Your goal
Please retype, word for word, the line containing "Viewport: 943px width, 844px height." and every line after it through the end of the records, leaving out all pictures.

Records from a dataset
--------------------

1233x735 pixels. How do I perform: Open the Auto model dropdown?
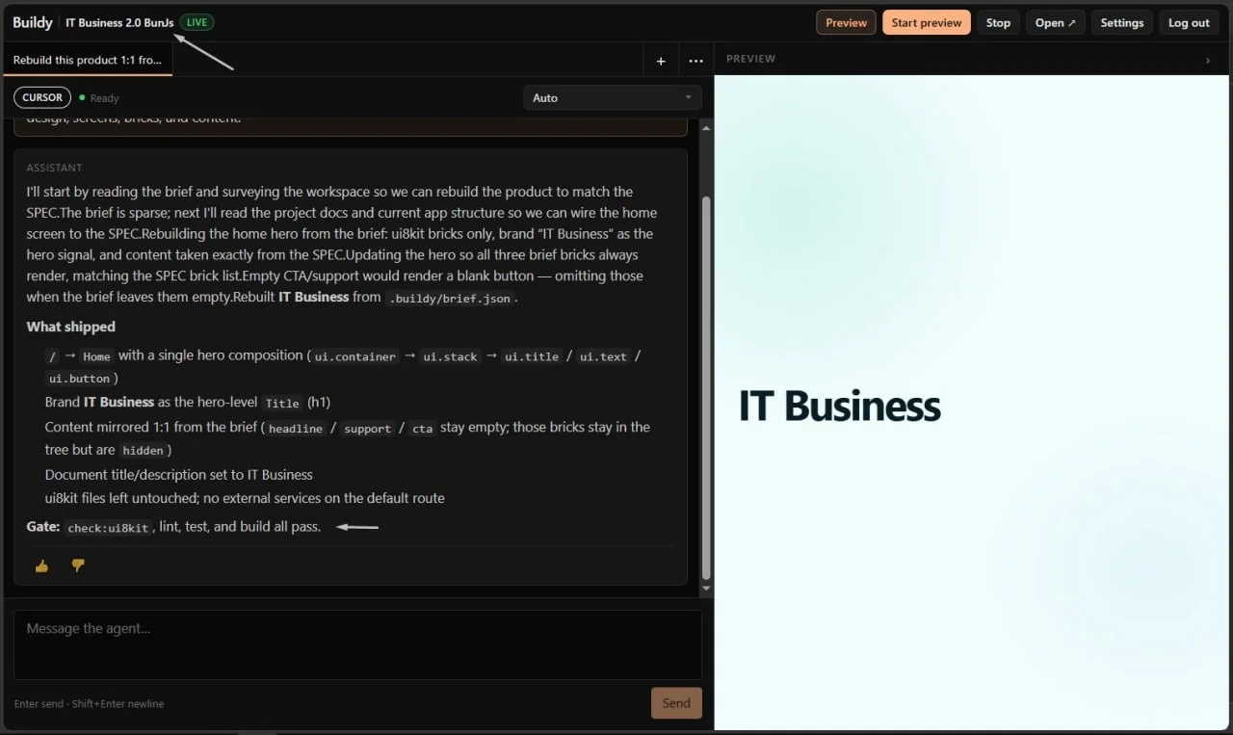pos(613,97)
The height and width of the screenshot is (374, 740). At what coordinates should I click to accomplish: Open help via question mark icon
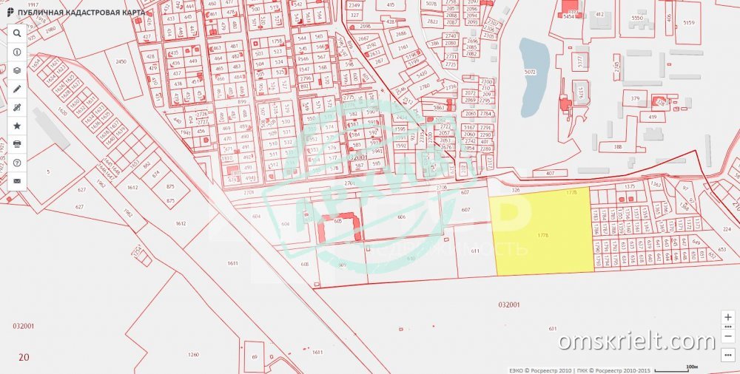[x=17, y=163]
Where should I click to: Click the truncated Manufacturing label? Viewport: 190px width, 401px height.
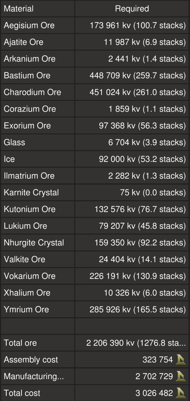pos(34,376)

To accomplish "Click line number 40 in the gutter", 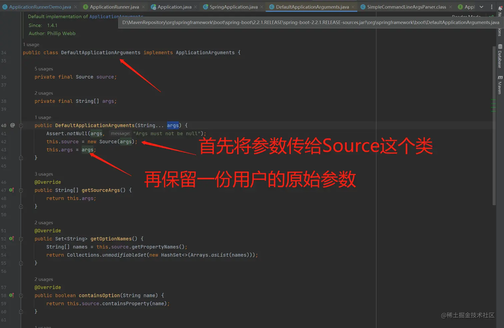I will click(x=4, y=125).
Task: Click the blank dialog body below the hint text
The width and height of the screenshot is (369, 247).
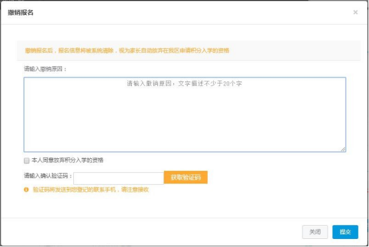Action: click(185, 205)
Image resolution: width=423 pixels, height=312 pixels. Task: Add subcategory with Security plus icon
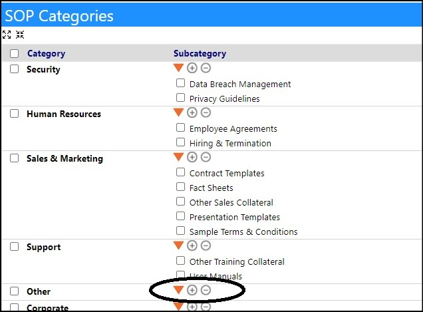192,68
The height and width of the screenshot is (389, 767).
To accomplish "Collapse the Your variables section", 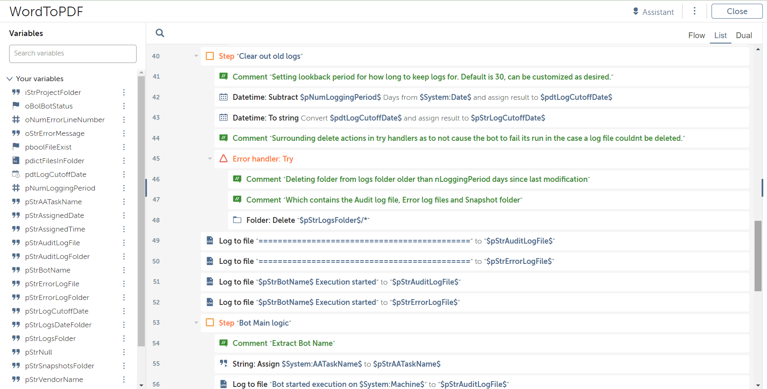I will (x=10, y=79).
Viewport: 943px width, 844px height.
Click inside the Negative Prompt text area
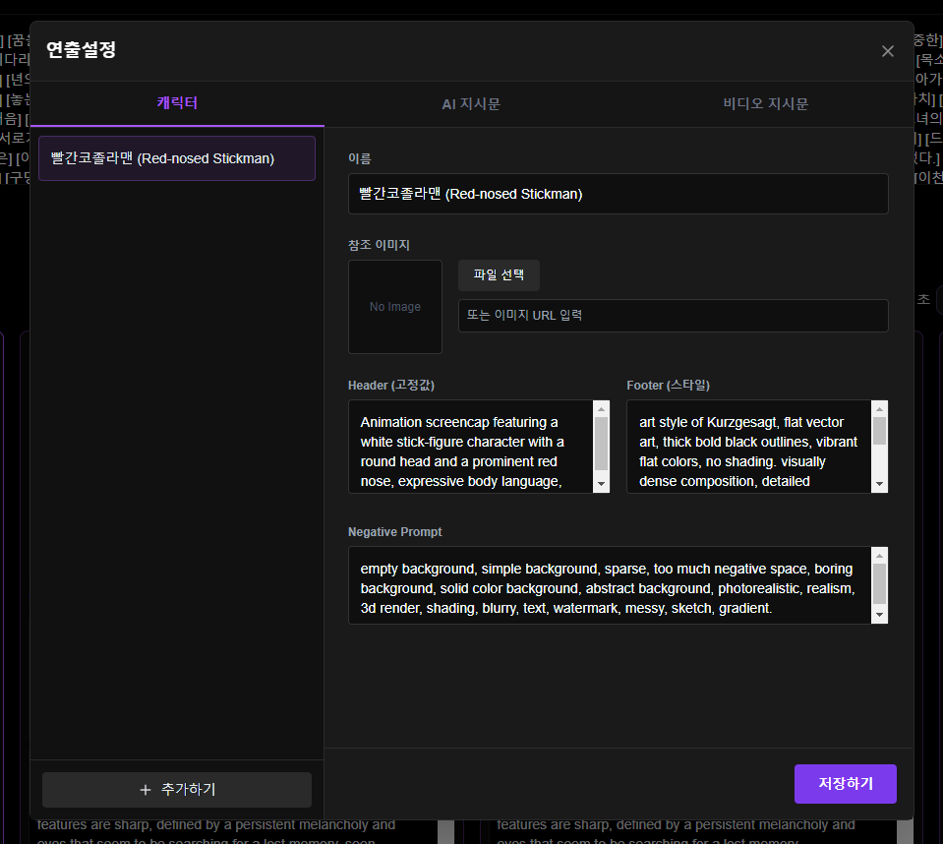(x=608, y=585)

--------------------

Solution
Viewport: 943px width, 844px height.
Click inside the Negative Prompt text area
(x=608, y=585)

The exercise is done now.